Last week, Liberal MP Nathaniel Erskine-Smith introduced Bill C-247 in the House of Commons to ban fur farming nationwide.

Posted yesterday at 2:00 p.m.

Sophie Gaillard

Sophie Gaillard
Director of Animal Advocacy and Legal Affairs, Montreal SPCA

More than three million animals are killed for their fur each year in the country. The vast majority of them are foxes and mink bred in captivity for this purpose. The numbers are impressive, but the industry is in decline, including in Quebec. While in 1982, there were 226 breeding farms on Quebec soil, in 2018, there were only 9.

This decline is part of a global trend: the social acceptability of fur production is in free fall.
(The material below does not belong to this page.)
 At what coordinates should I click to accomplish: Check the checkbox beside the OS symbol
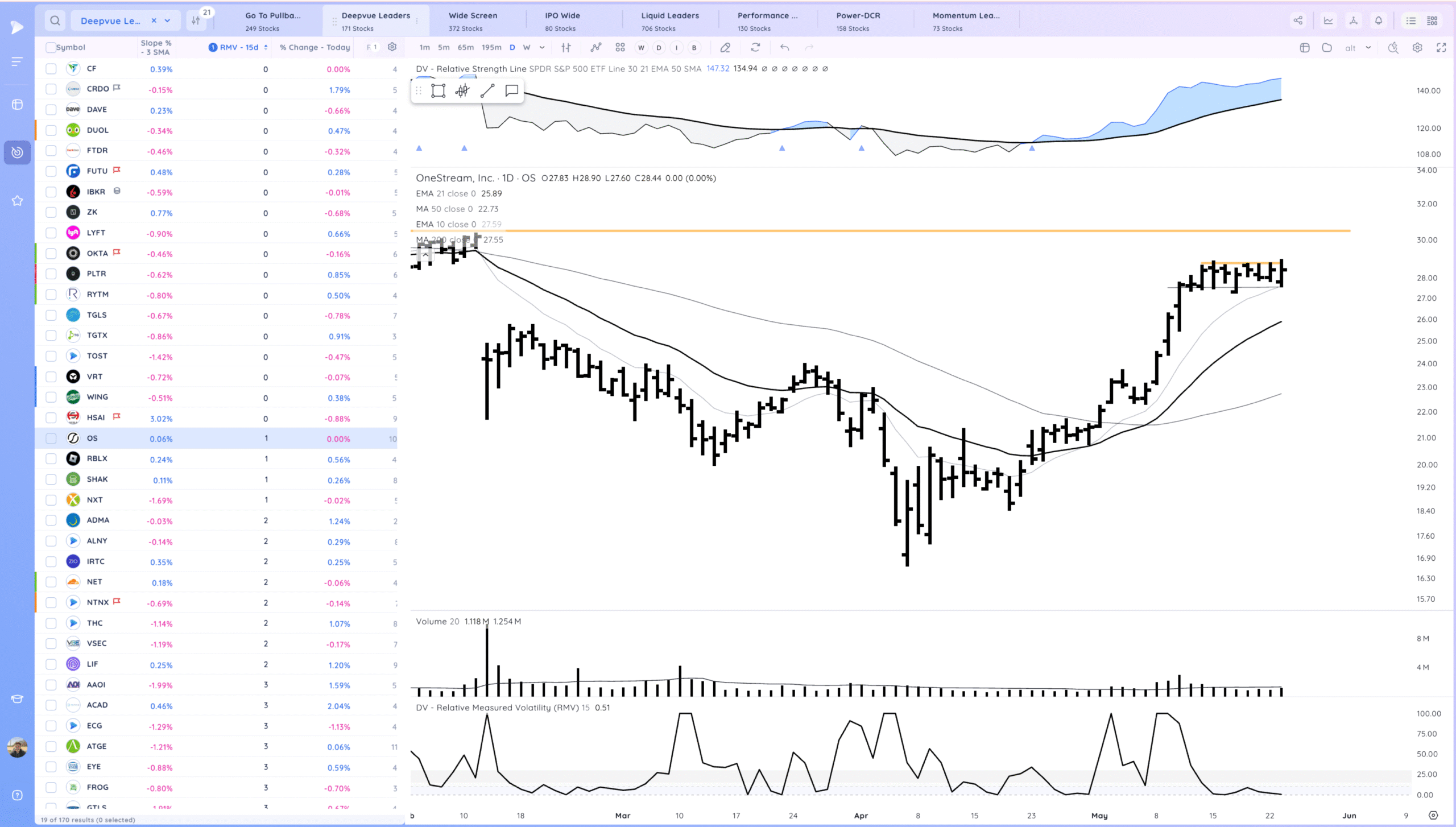click(51, 438)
More and more major brands, including Versace, Michael Kors, Gucci and, more recently, Dolce & Gabbana, are forgoing the use of fur in their collections. The designers invoke a concern for animal welfare, usually born of pressure from animal rights groups. At the legislative level, more than a dozen countries have banned fur farms in the last decade, including France and Italy most recently. In 2021, British Columbia became the first province to ban the farming of mink for their fur, a decision prompted by outbreaks of COVID-19 in this type of farming. According to a recent poll, more than three-quarters of Canadians oppose the farming of animals for their fur.
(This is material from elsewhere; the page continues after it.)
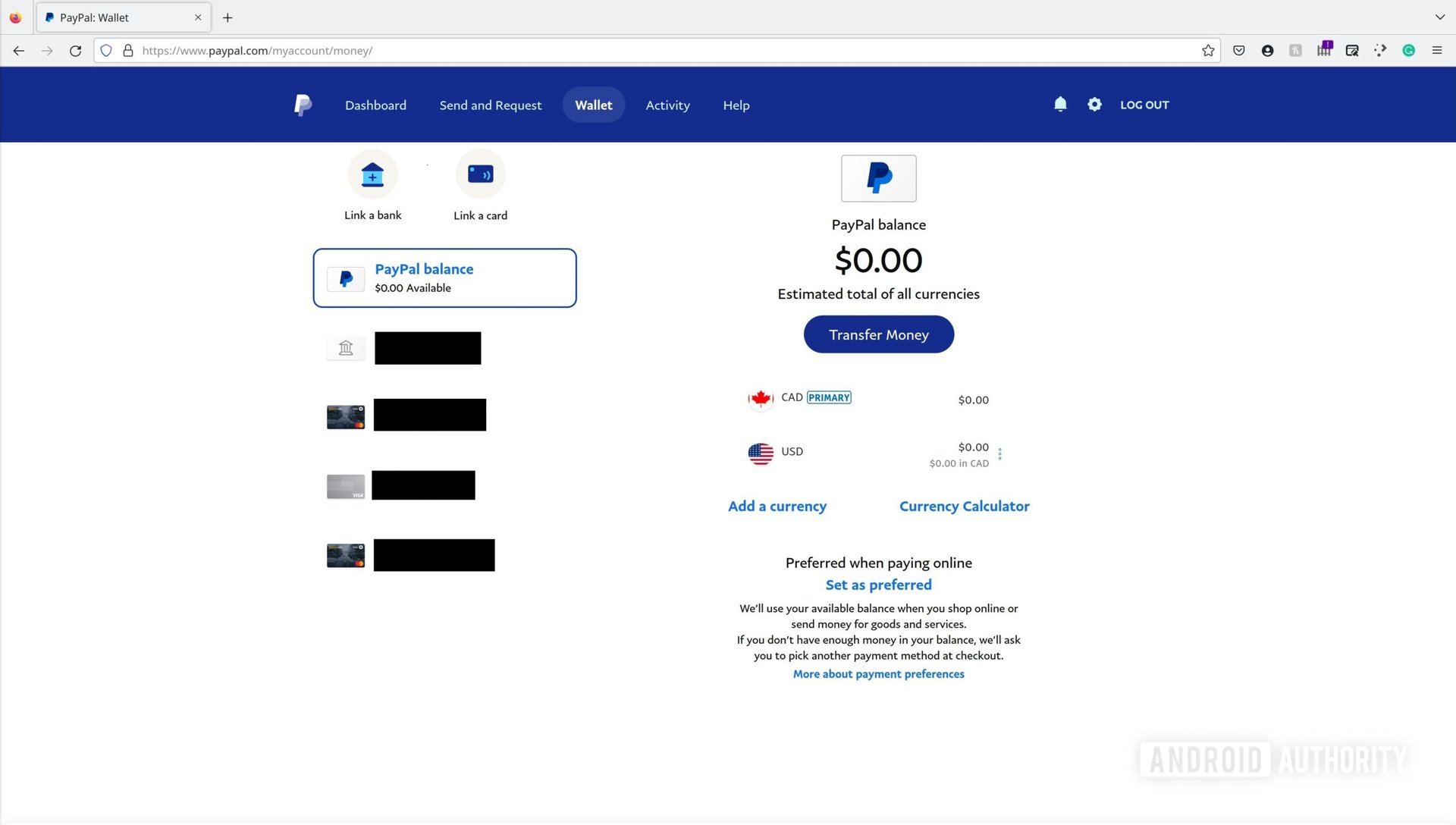Open the Currency Calculator tool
If animal protection organizations have attacked fur so much, it is because it is not only a luxury product, absolutely non-essential, but also because this industry is particularly brutal towards animals.

Indeed, in breeding farms, foxes, which, in the wild, roam a vital area of ​​a dozen square kilometers, find themselves locked in tiny wire mesh cages. Mink, which are solitary, semi-aquatic animals, find themselves crammed in the hundreds of thousands in cages stacked on top of each other inside sheds with no access to water for bathing. Such living conditions deprive these animals of expressing their most elementary natural behaviors and cause frustration and stress that are well documented by scientific studies. The methods of killing are most barbaric: asphyxiation for the visions and anal electrocution for the foxes. These are not outdated practices of some “old school” breeding; these are industry standard practices, which are even codified in the guidelines developed by the National Council for the Care of Farm Animals.


PHOTO DAVID BOILY, LA PRESSE ARCHIVES

Reading the description of fur farming rules in Canada is hard enough for most of us. But witnessing it in person is another story.

In 2014, I had the opportunity to set foot on a fur farm in Montérégie. What I saw there will haunt me for the rest of my life. Dark, grimy sheds, the air heavy with dust and ammonia, with cages and cages of mink as far as the eye could see. Tens of thousands of scared little eyes fixed on me. The sound of little bodies compulsively turning in circles, again and again, endlessly, in their metal cages. And outside, in the clearing of a wood – ironically, an environment that could very well have been their natural habitat – a hundred foxes, each imprisoned in a small raised cage. Here again, animals with dull gazes that turn on themselves repeatedly or go back and forth incessantly in their cage. Alongside them are others who show clear signs of self-harm.

Already in 2014, I was wondering how it was possible to still inflict this on animals for a matter of fashion. Here we are in 2022. It’s time to end it. And we have the means to do so with Bill C-247.